After discussion on https://www.reddit.com/r/ansible/comments/e9ve5q/ansible_slow_as_a_hell_with_gcp_iap_any_way_to/ I altered solution to use an SSH connection sharing via socket.

It is two times faster then @mat solution. I put it on our PROD. Here is an implementation that doesn't depend on host name patterns!

The proper solution is to use Bastion/Jump host because gcloud command still spawns Python interpreter that spawns ssh - it is still inefficient!

ansible.cfg:

[ssh_connection]
pipelining = True
ssh_executable = misc/gssh.sh
ssh_args =
transfer_method = piped

[privilege_escalation]
become = True
become_method = sudo

[defaults]
interpreter_python = /usr/bin/python
gathering = False
# Somehow important to enable parallel execution...
strategy = free

gssh.sh:

#!/bin/bash

# ansible/ansible/lib/ansible/plugins/connection/ssh.py
# exec_command(self, cmd, in_data=None, sudoable=True) calls _build_command(self, binary, *other_args) as:
#   args = (ssh_executable, self.host, cmd)
#   cmd = self._build_command(*args)
# So "host" is next to the last, cmd is the last argument of ssh command.

host="${@: -2: 1}"
cmd="${@: -1: 1}"

# ControlMaster=auto & ControlPath=... speedup Ansible execution 2 times.
socket="/tmp/ansible-ssh-${host}-22-iap"

gcloud_args="
--tunnel-through-iap
--zone=europe-west1-b
--quiet
--no-user-output-enabled
--
-C
-o ControlMaster=auto
-o ControlPersist=20
-o PreferredAuthentications=publickey
-o KbdInteractiveAuthentication=no
-o PasswordAuthentication=no
-o ConnectTimeout=20"

exec gcloud compute ssh "$host" $gcloud_args -o ControlPath="$socket" "$cmd"

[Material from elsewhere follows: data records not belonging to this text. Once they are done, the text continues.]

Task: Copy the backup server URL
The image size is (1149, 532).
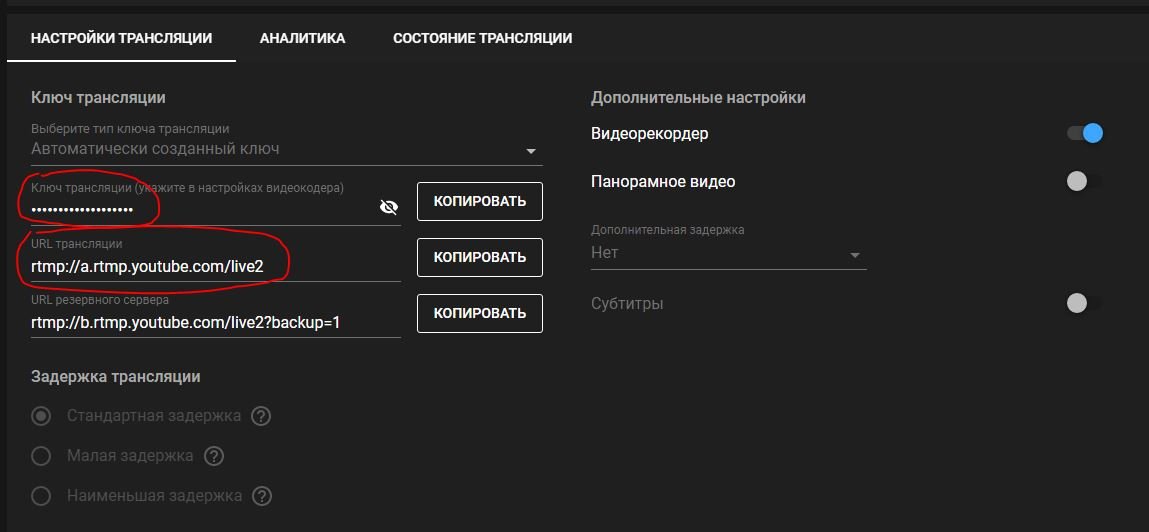Action: point(479,313)
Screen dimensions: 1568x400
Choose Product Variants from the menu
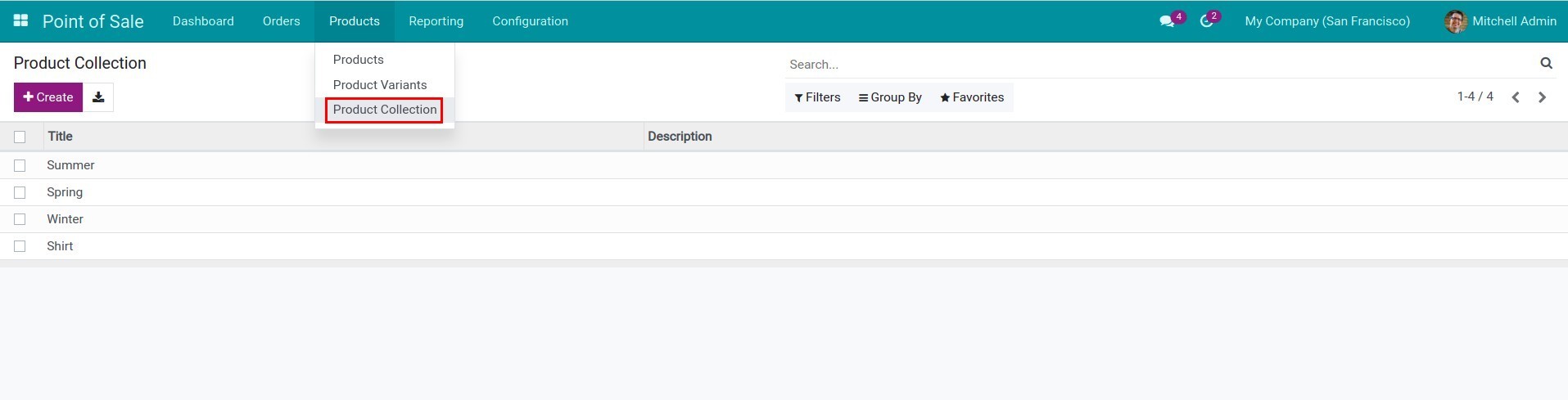[380, 85]
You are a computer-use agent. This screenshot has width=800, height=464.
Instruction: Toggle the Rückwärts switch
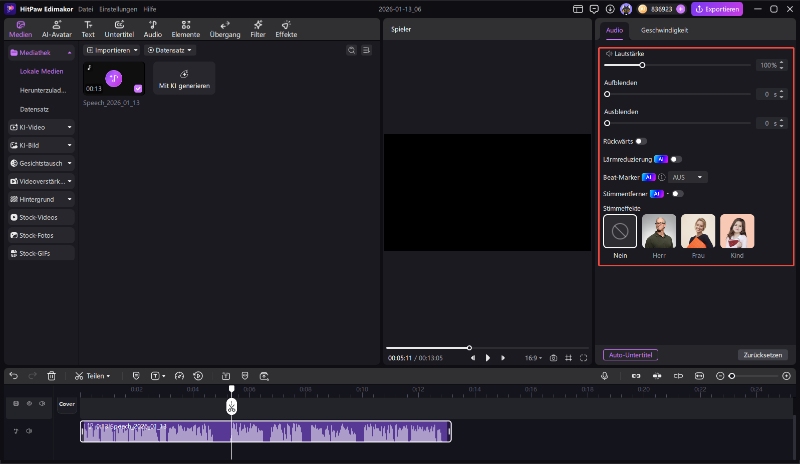coord(640,141)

UPDATE There is response from Google engineer that gcloud aren't supposed to be called in parallel! See "gcloud compute ssh" can't be used in parallel

Experiments were shown that with Ansible fork=5 I almost always hit an error. With fork=2 I've never experienced one.

UPDATE 2 Time passed and as of end of 2020 I can run gcloud compute ssh in parallel (in WSL I did fork = 10) without locking errors.